Written by Zoë Maggio (B.A., Carleton University).
Nominated by Professor M. Hogue.
This year, the Ottawa-Gatineau region is at the center of “Champlain 1613-2013,” a series of commemorative events that seek to mark 400 years since Samuel de Champlain’s voyage through the Ottawa Valley, traveling along the Kiji Sibi, as it is known in Anishnaabemowin, or the Ottawa River. The commemoration will feature various exhibitions, conferences, reenactments and other activities that will unfold over the course of the year. These events are sponsored by the municipalities of Gatineau and Ottawa, the National Capital Commission, the French Embassy, the Algonquin First Nations of Kitigàn-zìbì and Pikwàkagàn, along with many other artistic, cultural and heritage organizations. Carleton’s History Department, in collaboration with the French Embassy, will host a colloquium in September as part of “Champlain 1613-2013.”
How will these varied commemorative events address the contested memory of Champlain’s voyage and the difficult relationship between settlers and indigenous peoples in the centuries thereafter? While such commemoration may incorporate space for indigenous peoples’ roles and perspectives, it risks reproducing colonial power dynamics, and ultimately serving as a nation-building project, as Darryl Leroux’s incisive analysis of “Quebec 400” (the 2008 commemoration of the founding of Quebec City) and its interpretation of Champlain’s memory, has shown. Leroux suggests that, in the events at Quebec City, participants deployed notions of cultural pluralism—and a particular construction of Quebec nationalism—through narratives of ‘encounter’ and ‘cultural exchange’ that did not acknowledge colonial violence and power relations, or indigenous peoples’ agency and resistance at contact, or the legacies of those colonial encounters. Such is the risk. By prioritizing Euro-settler narratives and perspectives in relation to those of the Algonquin peoples of the Ottawa Valley, with Champlain positioned squarely as the central figure of importance in the story, this year’s events risk replicating the situation at Quebec—in this case tied to a Canadian nationalist agenda. Furthermore, so long as the articulation of an Algonquin perspective on Champlain’s voyage is situated within this larger narrative, it will not fundamentally disrupt colonial power dynamics. Only by engaging in a critical understanding of ongoing colonial oppression, and centering Algonquin stories and lived realities in all of their diversity and complexity, can the commemoration offer something other than another exercise in nation-building.
Then again, is it possible for official commemorative events, including Carleton’s colloquium, to meaningfully engage in critical enquiry?
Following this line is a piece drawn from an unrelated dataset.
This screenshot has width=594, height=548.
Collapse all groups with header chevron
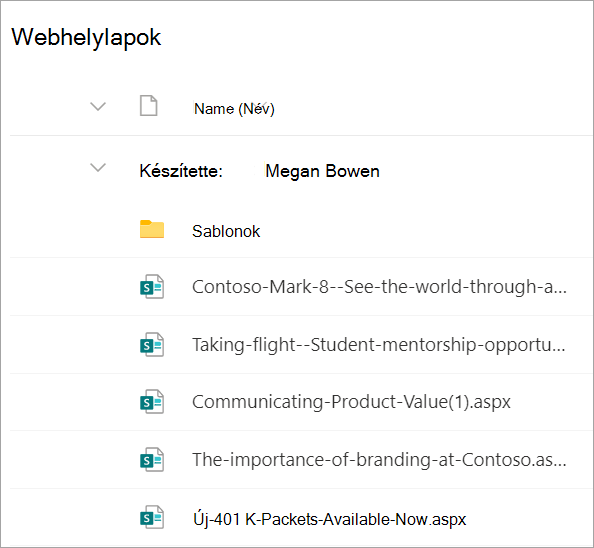pos(98,106)
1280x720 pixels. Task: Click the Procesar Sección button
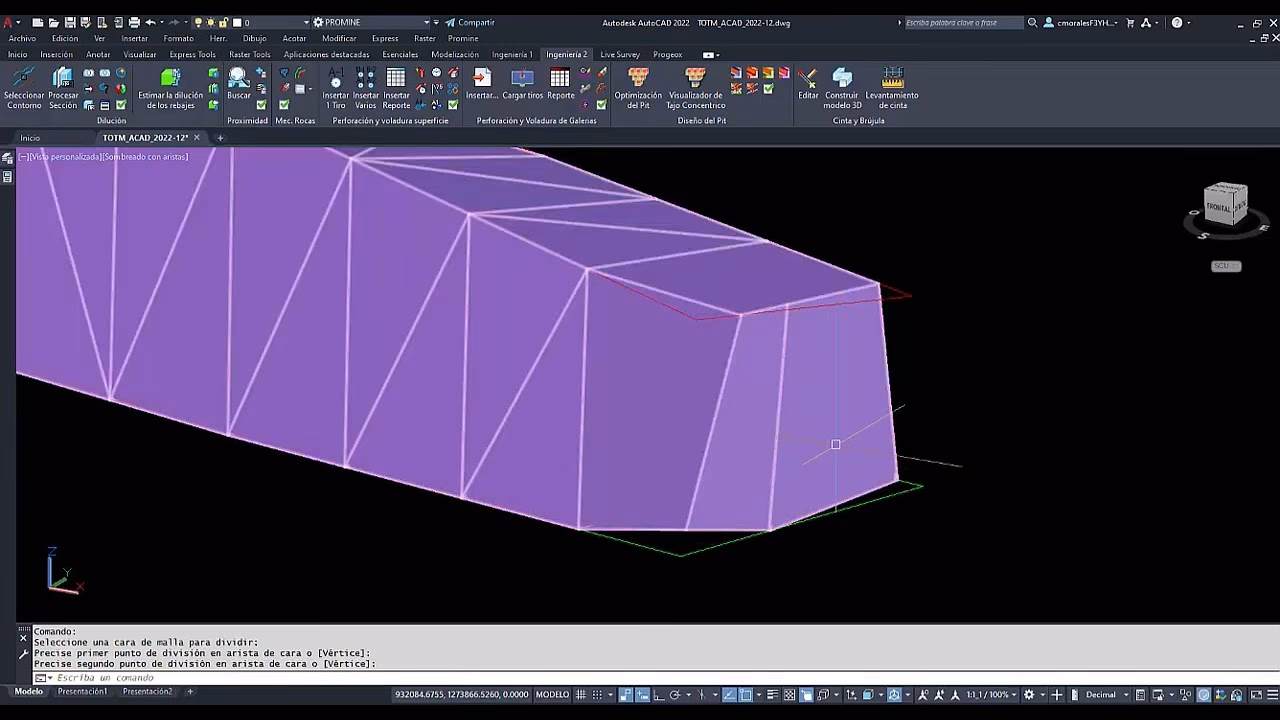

How are universities implicated in producing official collective memory? Academic institutions have a long history of being directly implicated in colonial projects and in producing colonial forms of knowledge. Carleton University itself is built on unceded Algonquin territory, a place where campus buildings still honour figures such as former Carleton Chancellor Gordon Robertson (Robertson Hall), who, during his time as Commissioner of the North West Territories in the 1950’s, was involved in the forced relocation of Inuit families from Inukjuak in Northern Quebec to the High Arctic. Universities, like memory, are also sites of contestation and resistance. In this sense, “Champlain 1613-2013” should prompt students and faculty at Carleton University to consider their place in the histories of ‘encounter,’ ‘exchange,’ and colonization.
Lawrence, Bonita. (2012) Fractured Homeland: Federal Recognition and Algonquin Identity in Ontario. Vancouver: UBC Press.